■ **Texto proporcionado**
Septiembre es el Mes de la Constitución, una celebración del documento elaborado por la Convención de 1787 para reemplazar los Artículos de la Confederación. Como era de esperar, ya fueran republicanos o demócratas, no faltaron las efusiones públicas en su elogio. Incluso los libertarios, herederos de la tradición del liberalismo clásico, tienden a celebrarlo.
Sin embargo, ésto es un error. Porque fue precisamente su fe en el constitucionalismo la que resultó ser su gran perdición. De hecho, la tragedia del liberalismo clásico no es simplemente que fuera traicionado por generaciones posteriores, o que sus ideales fueran corrompidos por los progresistas. Su fracaso fue más profundo: confió en que el estado se autolimitara.

■ **Datos proporcionados**

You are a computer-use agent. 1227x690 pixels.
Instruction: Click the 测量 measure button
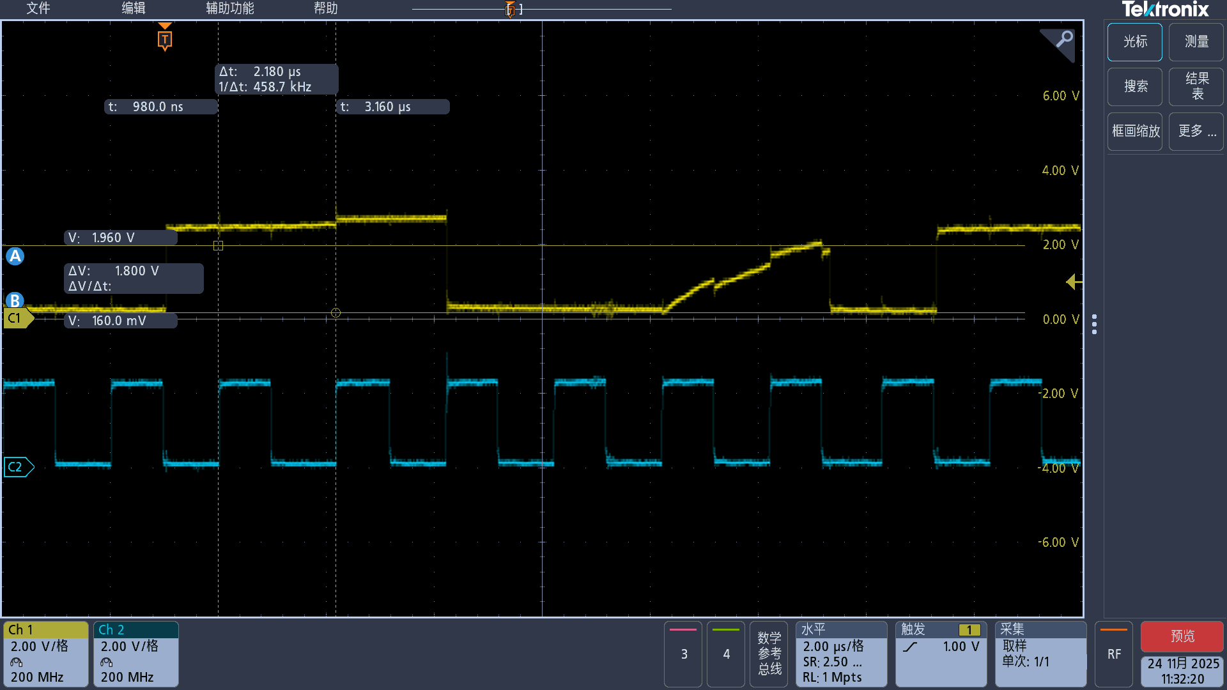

...

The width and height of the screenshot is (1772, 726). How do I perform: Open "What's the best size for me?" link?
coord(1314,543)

■ **Instrucciones**
Por favor, reproduce textualmente el fragmento del texto sobre el constitucionalismo que va desde "Sin embargo, ésto" hasta "estado se autolimitara.", ambos incluidos.

■ **Resultado**
Sin embargo, ésto es un error. Porque fue precisamente su fe en el constitucionalismo la que resultó ser su gran perdición. De hecho, la tragedia del liberalismo clásico no es simplemente que fuera traicionado por generaciones posteriores, o que sus ideales fueran corrompidos por los progresistas. Su fracaso fue más profundo: confió en que el estado se autolimitara.